Esse quadro ficou mais dramático diante de episódios como a crise em Manaus, quando a falta de oxigênio hospitalar levou pacientes à morte por asfixia, numa cena que simboliza a incompetência e a negligência das autoridades. A omissão governamental, somada à politização do tema, custou milhares de vidas, que poderiam ter sido salvas com uma gestão responsável e coordenada. Relatório do Programa das Nações Unidas para o Desenvolvimento (Pnud) divulgado ano passado sustenta que ao menos 300 mil mortes por covid-19 poderiam ter sido evitadas no país.
A responsabilidade, portanto, não é apenas moral, mas também jurídica. Quando um governo se torna vetor de desinformação, desestimula a vacinação e compromete a cooperação internacional para aquisição de insumos, coloca em risco não só a saúde coletiva, mas a própria integridade do sistema público de saúde. O SUS, apesar de sua resiliência, não pode enfrentar pandemias dessa magnitude sem o apoio firme das mais altas instâncias do Executivo.

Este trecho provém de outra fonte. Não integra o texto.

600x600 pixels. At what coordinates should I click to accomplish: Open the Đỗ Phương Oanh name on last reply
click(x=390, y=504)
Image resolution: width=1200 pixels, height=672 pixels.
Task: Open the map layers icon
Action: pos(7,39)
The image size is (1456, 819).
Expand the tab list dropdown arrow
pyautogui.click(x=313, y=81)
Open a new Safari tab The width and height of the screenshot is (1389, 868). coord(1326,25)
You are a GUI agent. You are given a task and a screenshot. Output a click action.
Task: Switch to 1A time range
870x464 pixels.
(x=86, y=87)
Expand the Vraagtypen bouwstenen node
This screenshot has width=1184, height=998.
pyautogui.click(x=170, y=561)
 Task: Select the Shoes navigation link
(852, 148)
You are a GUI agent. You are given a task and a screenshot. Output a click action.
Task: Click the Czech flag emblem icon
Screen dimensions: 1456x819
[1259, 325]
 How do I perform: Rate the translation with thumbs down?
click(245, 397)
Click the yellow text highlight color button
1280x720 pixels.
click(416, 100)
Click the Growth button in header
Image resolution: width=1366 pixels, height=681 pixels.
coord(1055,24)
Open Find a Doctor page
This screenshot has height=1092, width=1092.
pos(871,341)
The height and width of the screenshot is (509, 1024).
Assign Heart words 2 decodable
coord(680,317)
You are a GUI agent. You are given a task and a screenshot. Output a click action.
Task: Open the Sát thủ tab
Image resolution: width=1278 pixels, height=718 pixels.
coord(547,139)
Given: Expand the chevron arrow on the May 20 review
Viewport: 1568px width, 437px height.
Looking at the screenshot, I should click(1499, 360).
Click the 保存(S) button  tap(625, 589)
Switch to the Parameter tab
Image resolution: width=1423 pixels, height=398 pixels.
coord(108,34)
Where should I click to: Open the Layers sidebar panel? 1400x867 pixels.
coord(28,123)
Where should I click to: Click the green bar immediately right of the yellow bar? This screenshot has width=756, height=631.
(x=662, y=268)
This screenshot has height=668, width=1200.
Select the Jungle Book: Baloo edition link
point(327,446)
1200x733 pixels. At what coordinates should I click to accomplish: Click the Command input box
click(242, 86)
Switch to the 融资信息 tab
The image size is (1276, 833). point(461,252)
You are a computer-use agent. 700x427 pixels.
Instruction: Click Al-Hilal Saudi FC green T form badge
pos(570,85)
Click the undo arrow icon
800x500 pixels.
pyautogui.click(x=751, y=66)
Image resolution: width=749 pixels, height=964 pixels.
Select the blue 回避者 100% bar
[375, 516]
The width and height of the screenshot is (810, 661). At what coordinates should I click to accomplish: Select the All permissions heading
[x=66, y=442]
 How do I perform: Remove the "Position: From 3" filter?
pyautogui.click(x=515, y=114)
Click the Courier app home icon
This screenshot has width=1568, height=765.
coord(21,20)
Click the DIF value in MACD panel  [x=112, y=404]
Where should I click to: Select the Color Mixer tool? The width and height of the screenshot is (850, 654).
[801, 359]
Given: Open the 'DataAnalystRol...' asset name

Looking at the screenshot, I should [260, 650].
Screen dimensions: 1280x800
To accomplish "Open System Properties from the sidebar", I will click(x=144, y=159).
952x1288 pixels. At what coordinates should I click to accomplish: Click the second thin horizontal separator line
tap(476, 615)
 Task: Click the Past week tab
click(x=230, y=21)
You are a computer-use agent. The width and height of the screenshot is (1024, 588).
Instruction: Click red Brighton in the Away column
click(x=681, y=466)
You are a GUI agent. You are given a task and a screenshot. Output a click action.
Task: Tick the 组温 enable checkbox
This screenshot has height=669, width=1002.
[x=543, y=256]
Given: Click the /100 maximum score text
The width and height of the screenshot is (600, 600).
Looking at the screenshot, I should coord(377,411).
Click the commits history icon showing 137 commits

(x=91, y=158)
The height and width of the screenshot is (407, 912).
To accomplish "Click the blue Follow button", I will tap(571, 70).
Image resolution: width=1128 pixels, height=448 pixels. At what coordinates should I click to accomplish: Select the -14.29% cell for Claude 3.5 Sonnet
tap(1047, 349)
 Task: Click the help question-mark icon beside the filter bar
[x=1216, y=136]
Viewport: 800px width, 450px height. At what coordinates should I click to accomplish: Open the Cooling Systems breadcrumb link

Investigar e responsabilizar é, assim, um imperativo democrático. O Brasil não pode naturalizar a perda de 700 mil vidas como se fosse parte dos "danos colaterais" de uma guerra. Pelo contrário, deve reconhecer que houve escolhas políticas conscientes que ampliaram a tragédia. Até porque isso serve de alerta: o país precisa manter a sociedade e o sistema de saúde em permanente vigilância. A covid-19 não será o último desafio sanitário global. A experiência recente deve servir como lição para reforçar a ciência, as instituições de controle, o financiamento do Sistema Único de Saúde e as políticas de equidade em saúde.